Au téléjournal du 10 février 2024, j’ai eu la chance d’être en entrevue pour commenter les nouvelles règles de protection des animaux domestiqués au Québec.
Radio-Canada a aussi publié un article plus complet sur le sujet.
Dégriffage et autres chirurgies vétérinaires désormais interdits au Québec
(Radio-Canada, 10 février 2024). (Télécharger le PDF)
Voici un extrait :
Les animaux d’élevage oubliés
Du côté des mouvements de défense des droits des animaux, on salue une avancée majeure, qui témoigne d’une évolution de la société québécoise et qui fait elle-même écho à “une grande révolution” dans les sociétés occidentales. “Elles sont en train de revoir en profondeur leur façon de considérer les animaux“, observe la philosophe Christiane Bailey.
Les nouvelles connaissances scientifiques sur la vie mentale et sociale des animaux sont en effet venues balayer de nombreuses croyances. “Nous savons maintenant que leur vie mentale est beaucoup plus riche et complexe qu’on ne le pensait. De plus, en éthique et en politique, on reconnaît de plus en plus que ce qui compte, c’est la capacité d’être un individu vulnérable, qui a des émotions“, souligne-t-elle.

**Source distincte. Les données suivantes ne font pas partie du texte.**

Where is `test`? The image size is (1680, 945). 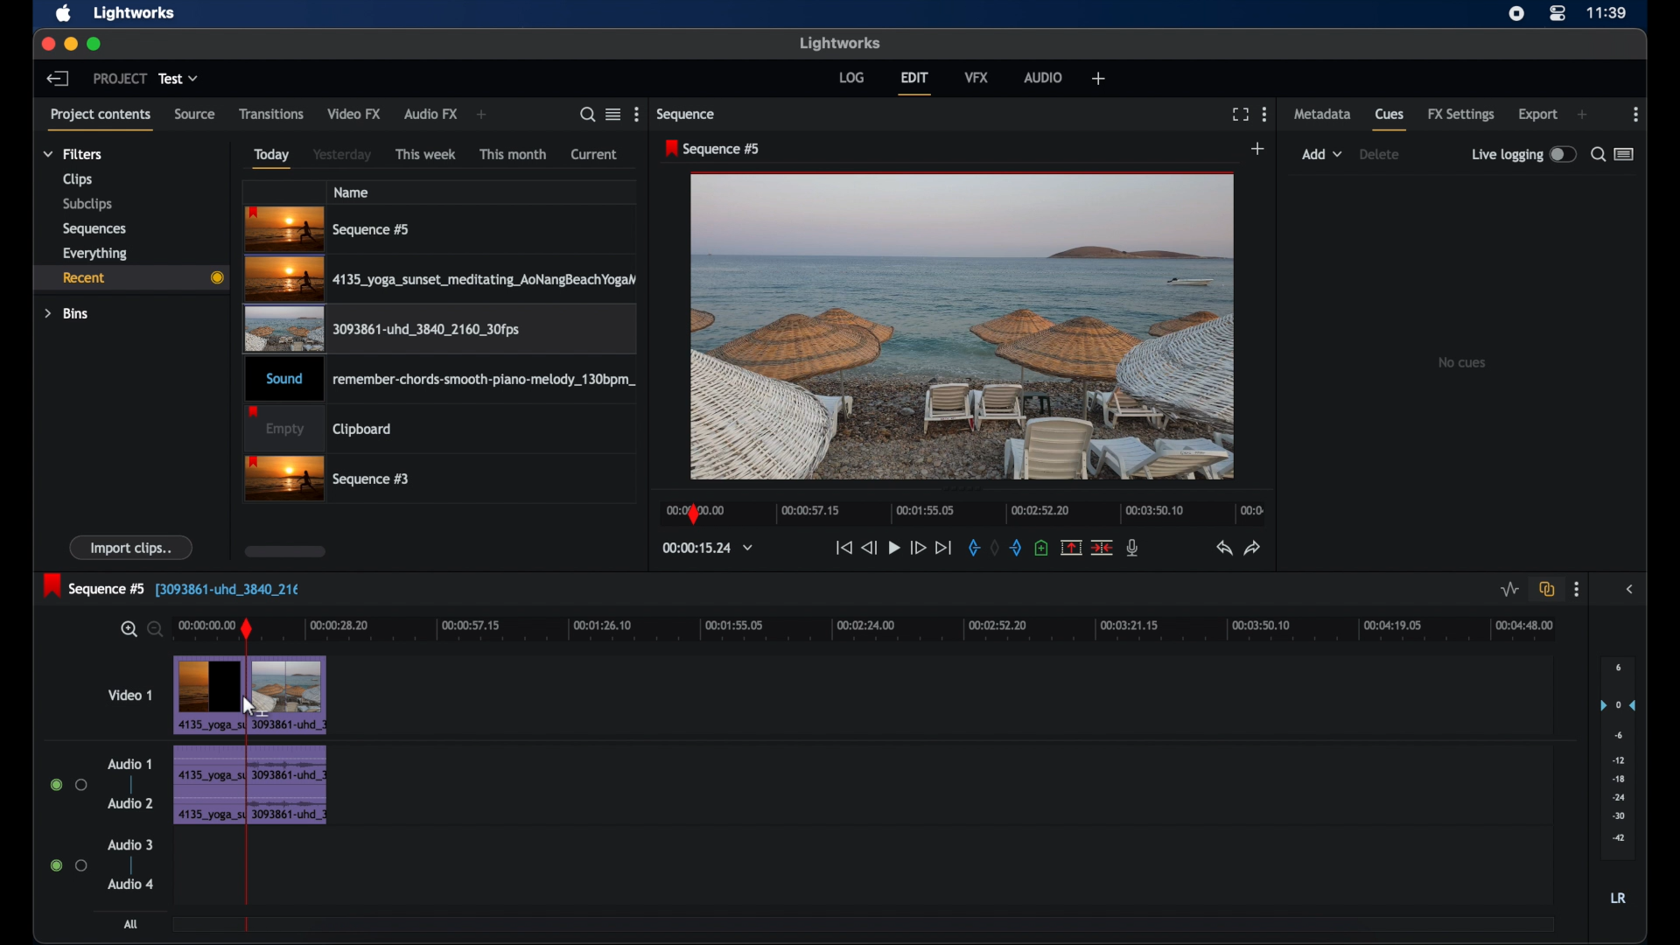 test is located at coordinates (179, 78). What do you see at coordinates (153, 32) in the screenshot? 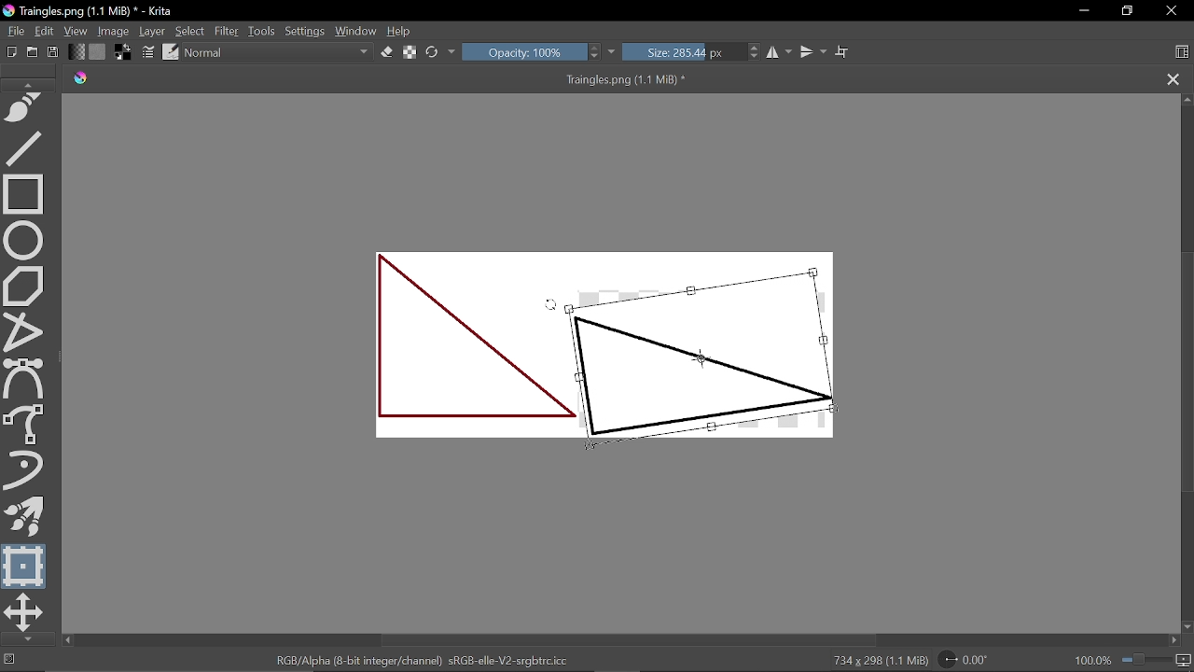
I see `Layer` at bounding box center [153, 32].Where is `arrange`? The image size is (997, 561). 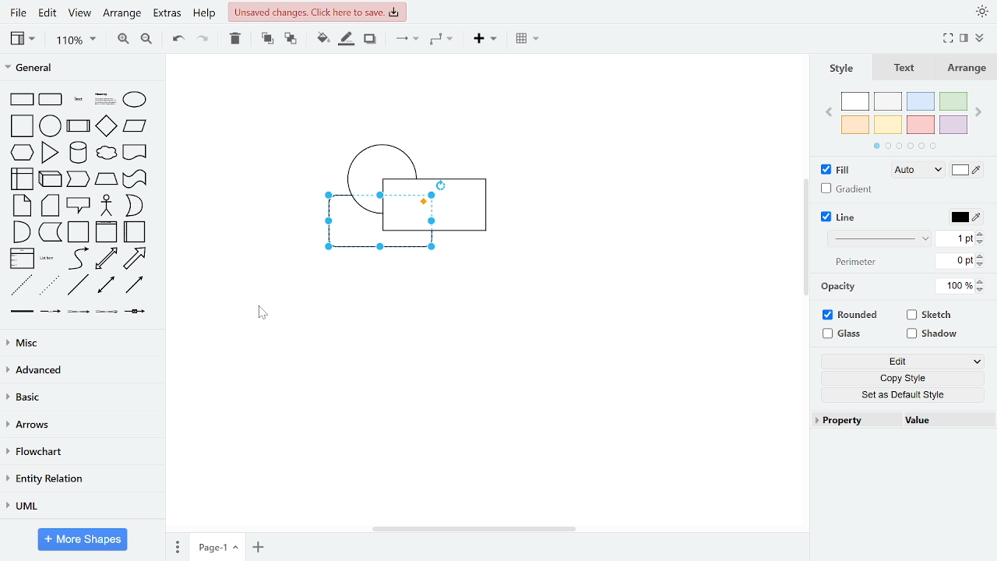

Sophie Gaillard, directrice de la défense des animaux et des affaires juridiques à la SPCA de Montréal, rappelle que le Québec est le seul endroit en Amérique du Nord qui “a reconnu formellement en droit les animaux comme des êtres doués de sensibilité”, dans la loi 54, adoptée en décembre 2015. Avant cette loi, un animal était considéré comme un bien et avait les mêmes droits qu’un meuble au Québec.
Me Gaillard regrette néanmoins que cette loi inscrite dans le Code civil ne se traduise pas nécessairement par des changements concrets, notamment en ce qui concerne les animaux de ferme, qui sont les grands oubliés de ce nouveau règlement.
“On a vraiment un système à deux vitesses au Québec. Les animaux de compagnie sont bien traités, avec une protection assez robuste. Les animaux d’élevage, eux, sont exemptés des principales protections de la loi, ce qui fait que c’est l’industrie elle-même qui détermine ce qui est permis et acceptable.” (Sophie Gaillarde, directrice de la défense des animaux et des affaires juridiques à la SPCA de Montréal)
Cette situation ouvre la porte à des pratiques qui compromettent leur bien-être, dénonce-t-elle, en citant l’exemple de la castration sans anesthésie, réalisée de manière routinière dans les élevages porcins. “Si on faisait la même chose à un chat ou un chien, on serait passible d’emprisonnement.”
Le ministère de l’Agriculture, des Pêcheries et de l’Alimentation (MAPAQ) se défend en rappelant l’existence des « Codes de pratique pour le soin et la manipulation des animaux d’élevage », utilisés pour mettre en application cette loi. Ils sont élaborés “de manière collaborative par des organismes de défense du bien-être animal, des médecins vétérinaires, des éleveurs, des chercheurs en bien-être animal, des gouvernements, des transformateurs, des entreprises alimentaires et d’autres acteurs soucieux du soin et du bien-être des animaux d’élevage”, fait valoir son relationniste.
UNE FRONTIÈRE MORALE
Pour Christiane Bailey toutefois, il existe une frontière morale “entre les animaux qu’on mange et les animaux qu’on aime, qui n’est pas justifiable d’un point de vue philosophique“.
“Les animaux de ferme dépendent de nos sociétés, de nos soins, ils sont sous notre contrôle total et c’est une responsabilité collective de prendre soin d’eux et de veiller à leur protection.” (Christiane Bailey, philosophe)
Pour elle, un des problèmes réside dans le double mandat du MAPAQ, qui doit à la fois veiller à la protection des animaux d’élevage et s’occuper de leur exploitation. “Le ministère est dans un conflit d’intérêts. C’est pour ça que le mouvement pour le droit des animaux demande la création d’un ministère dédié ou dépendant du ministère de la Justice pour mieux les protéger.”
Du côté du MAPAQ, on assure que l’amélioration de la condition animale est au cœur des préoccupations des nombreux professionnels qui y travaillent, médecins vétérinaires, agronomes ou techniciens en santé animale. “Le bien-être animal est un domaine en évolution et le ministère suit les avancées scientifiques et sociétales en la matière”, affirme son relationniste.
Me Gaillard constate cependant un retard du Québec par rapport à la réglementation européenne, notamment. “Beaucoup de pratiques en vigueur au Québec y sont interdites en raison de la souffrance qu’elles causent aux animaux”, explique-t-elle. Pour elle, elles sont forcément appelées à évoluer, car la société québécoise tolère de moins en moins ce qui se passe dans les élevages.